Gone are the days where all the data a company wants to analyze comes from a single relational database. In today’s world, most companies have data stored in not only different sources but a variety of different types of sources, from relational databases, NoSQL stores, Hadoop repositories, as well as application sources.
As data sources keep growing and evolving, reconciling data across these disparate resources becomes a considerable challenge. Each of these sources have different storage engines, schema types, and interaction protocols. Providing analytics and actionable intelligence using data across sources is highly valuable but challenging.
In This Post
The Need for Multiple Data Sources
Different storage systems provide different data storage capabilities, and so it is natural for an organization to choose the best tool for the specific application or problem at hand.
Let’s take an example of e-commerce website. The typical data architecture contains the following components:
- Relational databases are used to hold product details and customer transactions.
- Big data warehousing tools like Hadoop/Hive/Impala are used to store historical transactions and ratings for analytics. This reduces the pressure on relational databases.
- Google Analytics to analyze the behavior of customers on the website.
- Log data on S3 or Azure blob storage.
In this example, the organization is using different data systems which are optimized to store the different kind of data.
The Need for Multi-Source Data Analysis
To derive the maximum value from data, an organization typically wants to complete view that connects all the different sources of data. In our e-commerce example, it will be good to combine Google analytics data with transactional data in databases to understand the patterns in users interest.
This kind of multi-source data analysis drives greater value by providing a more complete view compared to single source analysis which will only give one perspective of the overall story.
The Problem With Traditional Multi-Source Data Analysis
Traditionally, multi-source data analysis needed all the data to be moved to single data warehouse. This data warehouse could be a relational database such as Oracle or Teradata, or it could be a big data store such as Hadoop. But these types of systems require costly ETL operations to move the data.
The primary reasons for this ETL is to normalize the data from different sources, and simply to have common storage for running analytics across multi-source data.
This movement of data often result in slowness in analysis. Also, the ETL process creates latency from when data is updated at the original source until new data makes its way into the analytical systems, so the latest data is not always available. For many organizations, they end up performing incomplete data analysis from either fewer sources or delayed data, even though they have access to much more data.

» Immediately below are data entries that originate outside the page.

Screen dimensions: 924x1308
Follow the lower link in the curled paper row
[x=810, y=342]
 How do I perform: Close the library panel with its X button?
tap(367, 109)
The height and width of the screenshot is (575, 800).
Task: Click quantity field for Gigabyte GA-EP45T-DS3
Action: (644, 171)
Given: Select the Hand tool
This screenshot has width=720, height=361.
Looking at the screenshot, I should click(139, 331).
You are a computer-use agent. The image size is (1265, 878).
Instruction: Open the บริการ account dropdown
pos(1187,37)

Multi Source Data Support in Tellius
The picture above shows many of the popular connectors supported in the Tellius platform. Tellius can connect to multiple sources and perform multi-source analysis without requiring complete movement of the data. One question we are often asked is: how do we support a seamless search-driven analytics experience across multiple data sources?

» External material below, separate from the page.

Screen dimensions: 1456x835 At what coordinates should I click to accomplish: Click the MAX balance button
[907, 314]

Structured Data Analysis for Big Data
Before Apache Spark became popular, it was assumed that “big data” is meant for unstructured data. But in reality, that is not true. From our experience, many of the customers who are big data (and certainly for non-big data customers), most of their data is structured or semi-structured. So any data processing platform we choose has to support structured data processing out of the box.
Apache Spark is the first major big data processing platform which has embraced structured data analysis as native abstraction. This abstraction can support structured, semi-structured, and even unstructured data. Being structured-first allows Spark to combine data from sources such as relational databases, Google analytics, and MongoDB seamlessly. Even for unstructured data, Spark has capabilities to turn that into structured data.
Multi-Source Data Analysis in Spark
From Spark 2.0, Spark has chosen Dataset/DataFrame abstraction, which is built for structured data. This normalizes data read from different sources to a single DataFrame abstraction. This native abstraction combined with Spark SQL gives us the ability to seamlessly unify the data across different sources and make the available for search-driven query and analytics.
Spark loads only the needed data on-demand from the sources. This allows analysis to be done in an ad hoc manner rather than waiting for complete movement of the data in the traditional way. This greatly speeds up the time of analysis.
Natural Language Query on Spark
All the datasets loaded in Tellius are represented as Dataframes on Spark. This gives us the ability to provide an intuitive search experience to the user, where he/she can ask query across different sources with a single question. The queries initiated by the user are internally represented as SparkSQL queries, which then accesses the data across sources. This analysis can use the latest data without the need to make a copy of data in a warehouse system.
Conclusion
Combining the Tellius Search Engine with the versatile Spark engine allows our customers to ask questions of their data irrespective of where the data comes from. This capability gives our customers clear advantages over their traditional systems as they now can leverage all their organizational data for analysis to make better informed decisions.